O Palácio do Conde dos Arcos, situado no Campo de Santana, Rio de Janeiro,
local onde foi realizada a cerimônia de abertura da primeira legislatura do Parlamento brasileiro
No dia 6 de maio de 1826, o imperador dom Pedro I inaugurou a primeira legislatura do Parlamento brasileiro, dando início aos trabalhos da Câmara dos Deputados e do Senado. Esse ato constituiu um importante passo no processo de formação do Estado nacional independente. Os primeiros legisladores da jovem nação haviam se reunido por ocasião da Assembleia Nacional Constituinte, instalada em 3 de maio de 1823, porém dissolvida meses depois pelo Imperador, em razão das propostas que limitavam os poderes e as atribuições do Poder Executivo. A tarefa de elaborar a Constituição passou, então, ao Conselho de Estado.
A primeira Constituição brasileira foi outorgada por d. Pedro I em 25 de março de 1824, instituindo as bases político-institucionais do Brasil independente e reconhecendo quatro poderes políticos: Legislativo, Moderador, Executivo e Judicial. A Carta determinou que o Poder Legislativo seria delegado à Assembleia Geral, composta por duas câmaras: a dos Deputados e o Senado.
A legislatura era eletiva e tinha duração de quatro anos. A sessão anual reunia-se por quatro meses, e o imperador possuía a prerrogativa do veto sobre as resoluções, bem como o poder de dissolvê-la. Também cabia ao monarca a escolha dos membros do Senado, cuja função era defender a monarquia e fortalecer o Executivo, funcionando como freio à Câmara.
Como atribuição exclusiva do Senado, cabia-lhe convocar a Assembleia, no caso de o imperador não o fazer, eleger a Regência e julgar os delitos cometidos pelos membros da família imperial, ministros, conselheiros, senadores e deputados durante a legislatura. Já à Câmara dos Deputados cabia a responsabilidade de legislar sobre temas como impostos, apreciar as propostas apresentadas pelo Executivo e acusar ministros e conselheiros de Estado em caso de delitos.
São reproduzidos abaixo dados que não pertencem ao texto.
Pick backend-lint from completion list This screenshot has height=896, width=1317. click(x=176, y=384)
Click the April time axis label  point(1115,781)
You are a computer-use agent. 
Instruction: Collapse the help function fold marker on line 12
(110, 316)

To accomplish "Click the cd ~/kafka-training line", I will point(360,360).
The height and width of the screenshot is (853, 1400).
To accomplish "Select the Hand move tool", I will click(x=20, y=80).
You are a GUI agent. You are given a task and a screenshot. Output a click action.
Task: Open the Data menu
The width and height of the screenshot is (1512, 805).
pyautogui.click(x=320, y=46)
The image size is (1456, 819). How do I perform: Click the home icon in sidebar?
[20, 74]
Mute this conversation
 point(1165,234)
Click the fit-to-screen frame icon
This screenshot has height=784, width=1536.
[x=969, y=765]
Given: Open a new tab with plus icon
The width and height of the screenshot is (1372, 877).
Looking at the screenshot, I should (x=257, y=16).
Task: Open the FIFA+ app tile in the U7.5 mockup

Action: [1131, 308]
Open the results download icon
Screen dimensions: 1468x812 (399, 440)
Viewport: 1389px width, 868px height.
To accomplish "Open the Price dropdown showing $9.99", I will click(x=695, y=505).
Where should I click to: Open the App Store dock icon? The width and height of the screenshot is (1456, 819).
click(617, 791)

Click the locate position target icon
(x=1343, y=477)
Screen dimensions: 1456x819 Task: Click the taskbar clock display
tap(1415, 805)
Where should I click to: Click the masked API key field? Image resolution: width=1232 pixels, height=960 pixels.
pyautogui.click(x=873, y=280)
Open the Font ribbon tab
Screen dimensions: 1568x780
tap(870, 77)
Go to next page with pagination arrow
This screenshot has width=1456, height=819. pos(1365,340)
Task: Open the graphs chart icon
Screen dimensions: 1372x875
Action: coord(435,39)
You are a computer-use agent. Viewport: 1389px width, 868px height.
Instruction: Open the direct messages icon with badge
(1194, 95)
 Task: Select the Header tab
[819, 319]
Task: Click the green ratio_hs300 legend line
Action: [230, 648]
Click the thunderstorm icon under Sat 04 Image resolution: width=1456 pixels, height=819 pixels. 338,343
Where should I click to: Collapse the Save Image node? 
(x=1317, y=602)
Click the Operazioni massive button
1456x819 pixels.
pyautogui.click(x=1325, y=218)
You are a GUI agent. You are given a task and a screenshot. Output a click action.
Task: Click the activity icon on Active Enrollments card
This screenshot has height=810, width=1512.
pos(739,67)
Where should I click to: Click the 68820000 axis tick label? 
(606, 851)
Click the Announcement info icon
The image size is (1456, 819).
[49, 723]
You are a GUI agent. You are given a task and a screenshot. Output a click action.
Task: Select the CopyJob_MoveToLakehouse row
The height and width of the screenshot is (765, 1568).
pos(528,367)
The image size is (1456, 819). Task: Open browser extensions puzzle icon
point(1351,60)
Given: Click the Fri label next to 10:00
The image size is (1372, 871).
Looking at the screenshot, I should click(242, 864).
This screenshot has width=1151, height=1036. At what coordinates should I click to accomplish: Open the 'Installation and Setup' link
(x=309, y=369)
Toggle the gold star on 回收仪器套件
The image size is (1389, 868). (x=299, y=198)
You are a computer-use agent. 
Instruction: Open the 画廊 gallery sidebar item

À Assembleia Geral competiam, por sua vez, atribuições como a elaboração, suspensão e revogação das leis, a eleição da Regência ou do regente e o estabelecimento dos limites de sua autoridade, a decisão sobre questões relativas à sucessão da Coroa, a fixação anual das despesas públicas, a autorização ao governo para contrair empréstimos e o estabelecimento de meios para o pagamento da dívida pública.